## Begin WORKING DATA

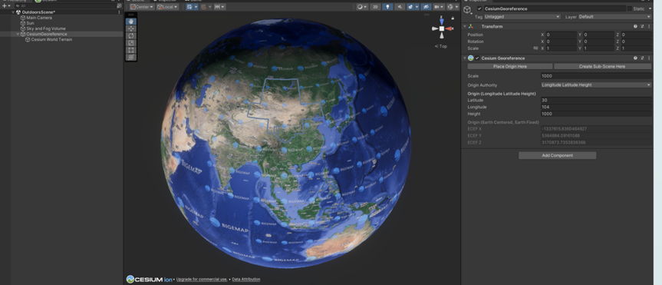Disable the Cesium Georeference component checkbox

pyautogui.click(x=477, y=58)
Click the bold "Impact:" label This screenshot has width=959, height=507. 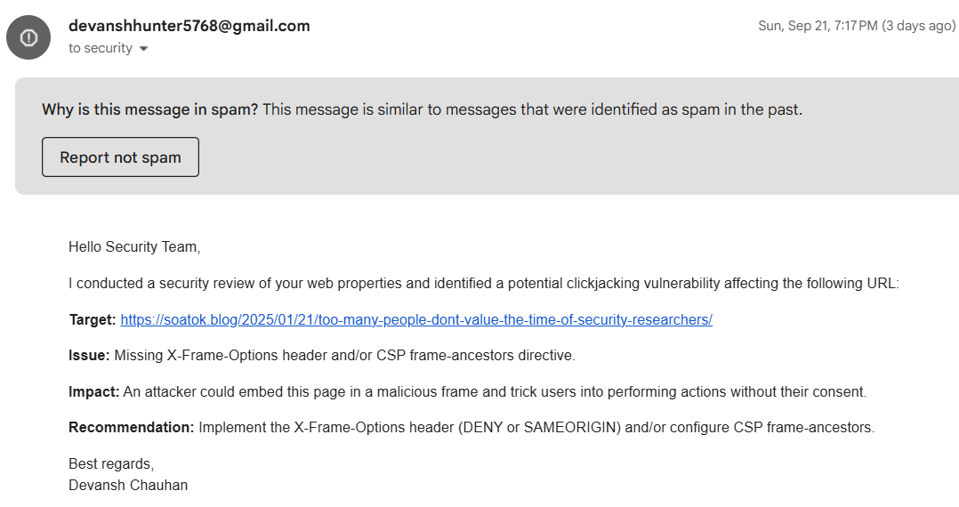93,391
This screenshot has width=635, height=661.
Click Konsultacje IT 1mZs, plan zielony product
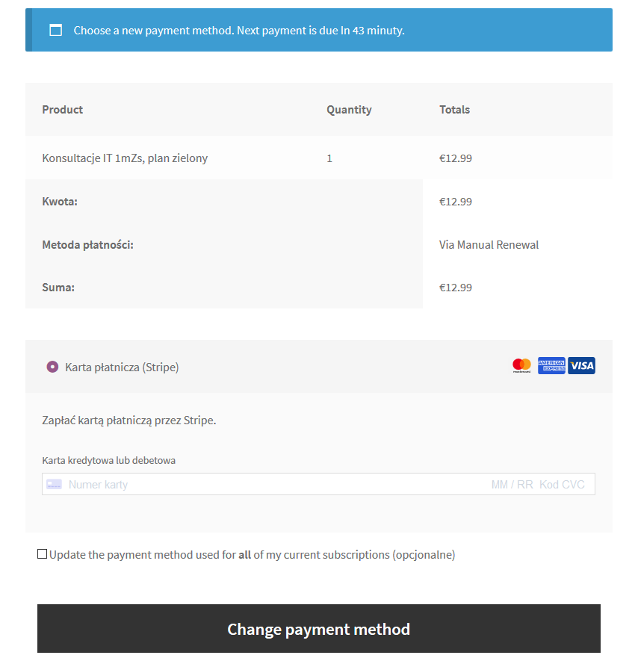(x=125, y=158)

## End WORKING DATA

WHAT YOU HAVE TO DO = Taking the lines from the one containing "This screenshot has width=635, height=661." through the end of the records, inclusive, rewrite them with "product" swapped for "package" and nothing else changed. Omit the pictures from your answer.

TASK ANSWER =
This screenshot has width=635, height=661.
Click Konsultacje IT 1mZs, plan zielony package
(x=125, y=158)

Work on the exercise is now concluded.